Effort for Integration. Compared to AIM, PCLR and Coup require more effort to be integrated into existing systems. First, PCLR is not general enough to be used beyond parallel reduction (e.g., unable to share data between reduction and normal instructions, manual cache block flushes required at the end of reduction loops, etc.). Second, Coup introduces significant changes to the cache coherence protocol, which increases the design cost of verifying the coherence protocol and, particularly, its implementation. Third, PCLR and Coup assume manual modification of existing software, whereas AIM eliminates such an obstacle by providing a fully automated compiler.
Other Related Work
Processing-in-Memory. The PIM concept was extensively studied in the 1990s [Kogge 1994; Oskin et al. 1998; Patterson et al. 1997; Elliott et al. 1999; Hall et al. 1999; Kang et al. 1999; Draper et al. 2002; Sterling and Zima 2002] , which was, however, not commercialized due to the lack of manufacturing technologies for costeffective integration of logic and memory. Nowadays, this challenge can be practically solved by 3D integration technologies, which has motivated the recent development of new PIM architectures based on 3D stacking [Zhu et al. 2013; Pugsley et al. 2014; Nair et al. 2015; Farmahini-Farahani et al. 2015; Ahn et al. 2015a Ahn et al. , 2015b .
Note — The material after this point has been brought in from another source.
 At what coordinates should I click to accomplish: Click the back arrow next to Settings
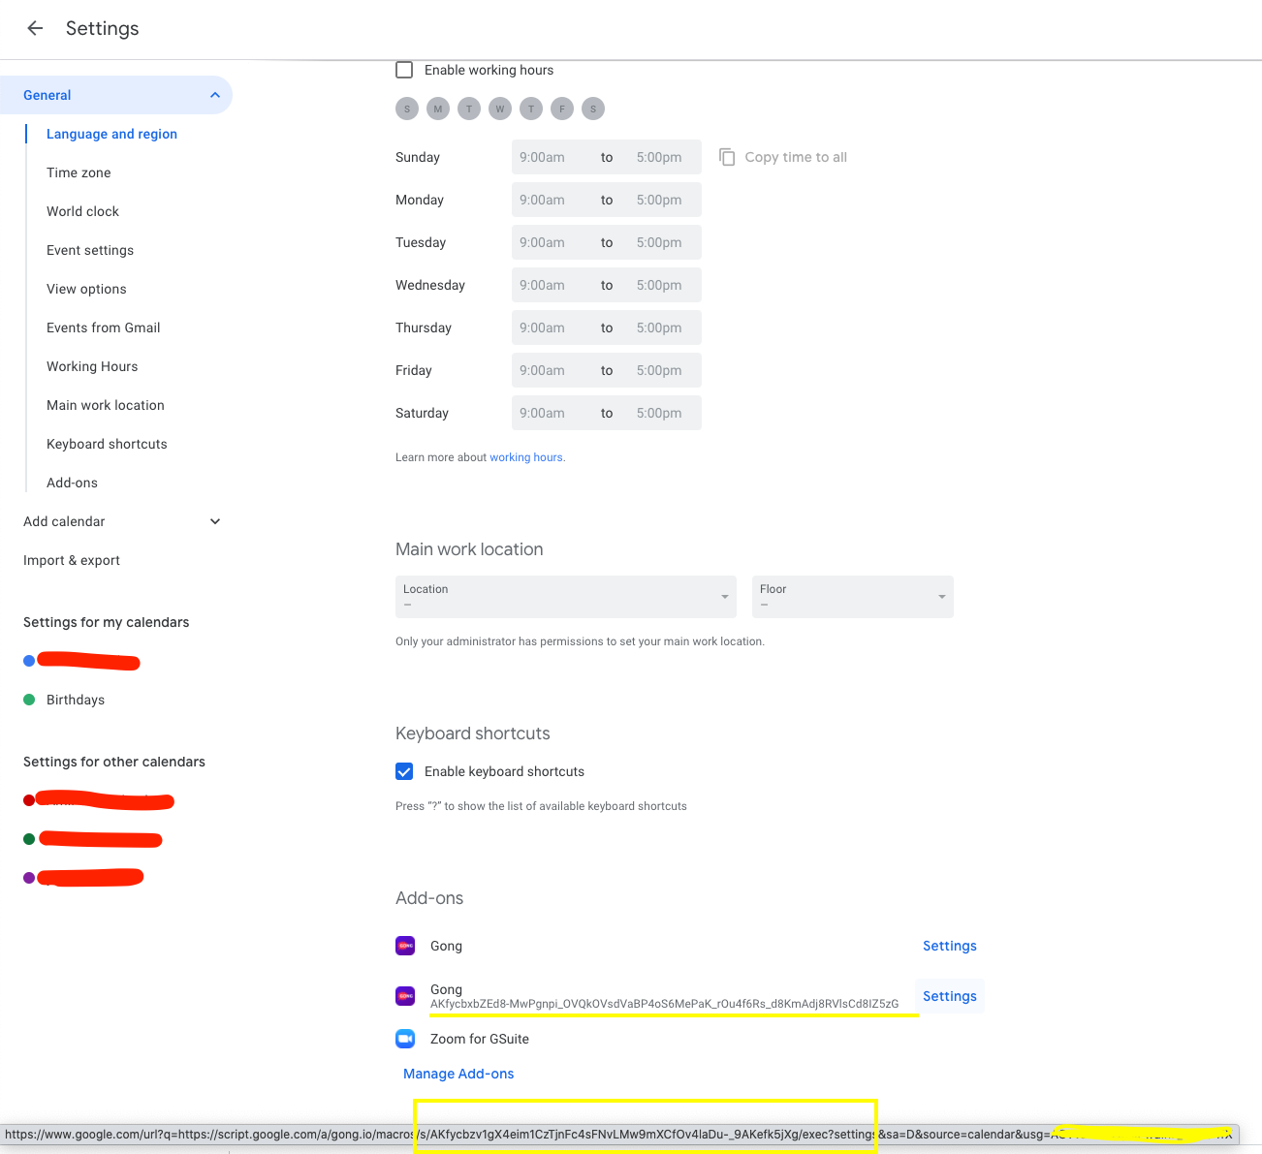click(x=35, y=28)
The remaining challenge toward commercial PIM systems is on the ease of programmability. Most of the proposals, including recent ones, require significant efforts to utilize their PIM systems due to the unconventional programming models of inmemory accelerators, the lack of interoperability with cache coherence and virtual memory, and insufficient support for coordination between host-side and memory-side execution. AIM addresses these problems by interfacing simple aggregation operations as host processor instructions and developing the cache-conscious aggregation mechanism.
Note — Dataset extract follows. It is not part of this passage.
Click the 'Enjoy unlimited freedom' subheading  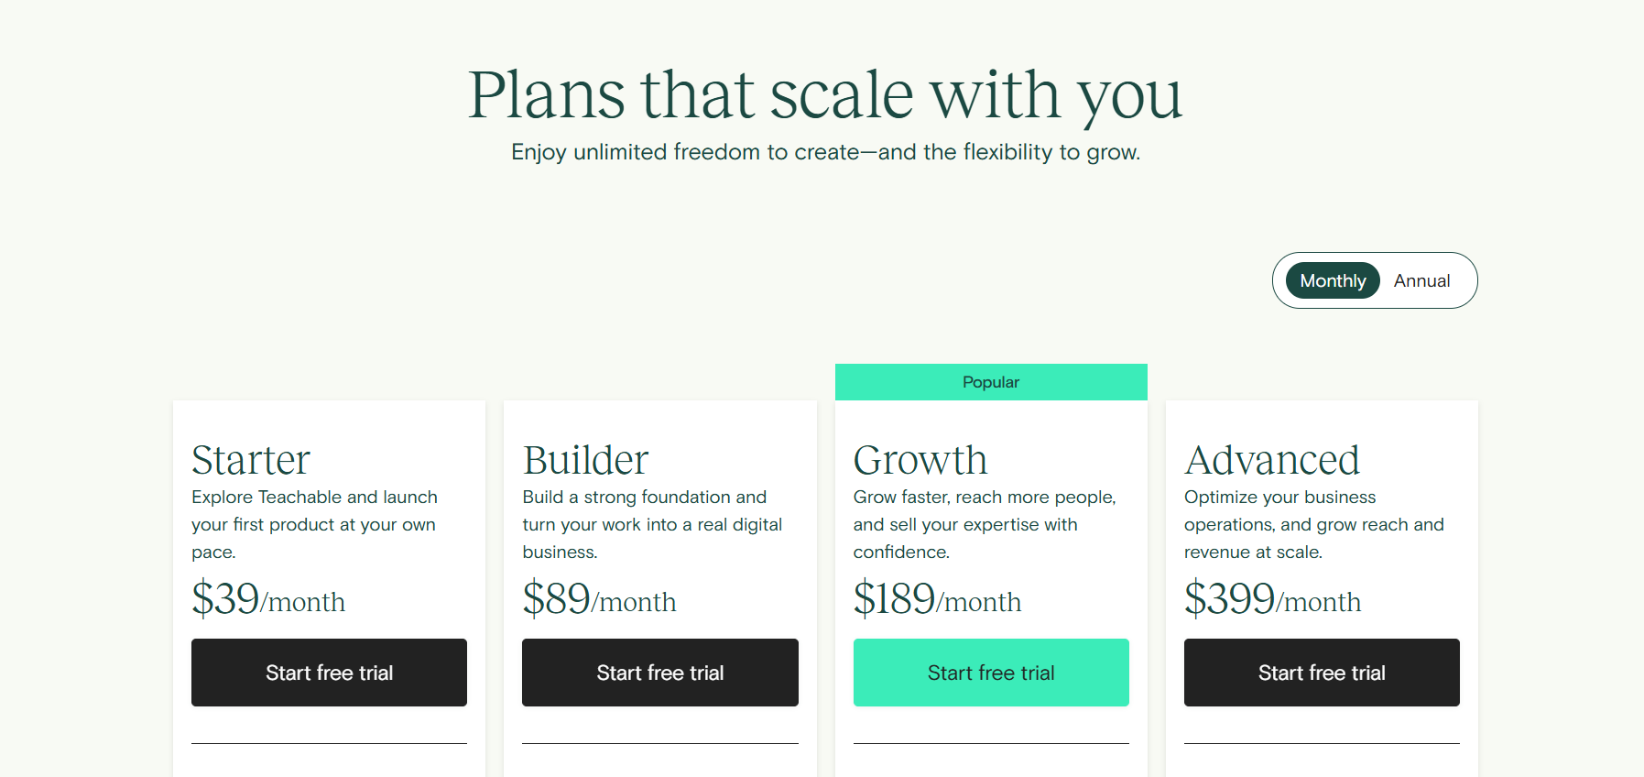[825, 152]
Row Buffer Locality of DRAM Writes. Since conventional writeback caches degrade the row buffer hit ratio of DRAM writes, there have been many techniques to improve the row buffer locality of DRAM writes by issuing last-level cache writebacks earlier than cache block evictions [Lee et al. 2010; Stuecheli et al. 2010; Seshadri et al. 2014; Volos et al. 2014; Wang et al. 2012] . Compared to such techniques, AIM offers the following two benefits. First, in-memory aggregation guarantees the write of an aggregation operation to hit in the row buffer. Second, AIM does not generate extra writebacks since it delays the read of an aggregation operation until the corresponding write, instead of proactively issuing extra writebacks. We will quantitatively analyze these two aspects in Section 8.3.
TARGET APPLICATIONS
In this section, we describe our target multithreaded workloads from both standard benchmarks and emerging data-intensive applications. These workloads are important in that they are often performance bottlenecks of many important applications (e.g., graph algorithms in social network analysis, backpropagation in deep learning, sparse matrix-vector multiplication in scientific computing, etc.). All workloads are compiled by our compiler with no software modifications.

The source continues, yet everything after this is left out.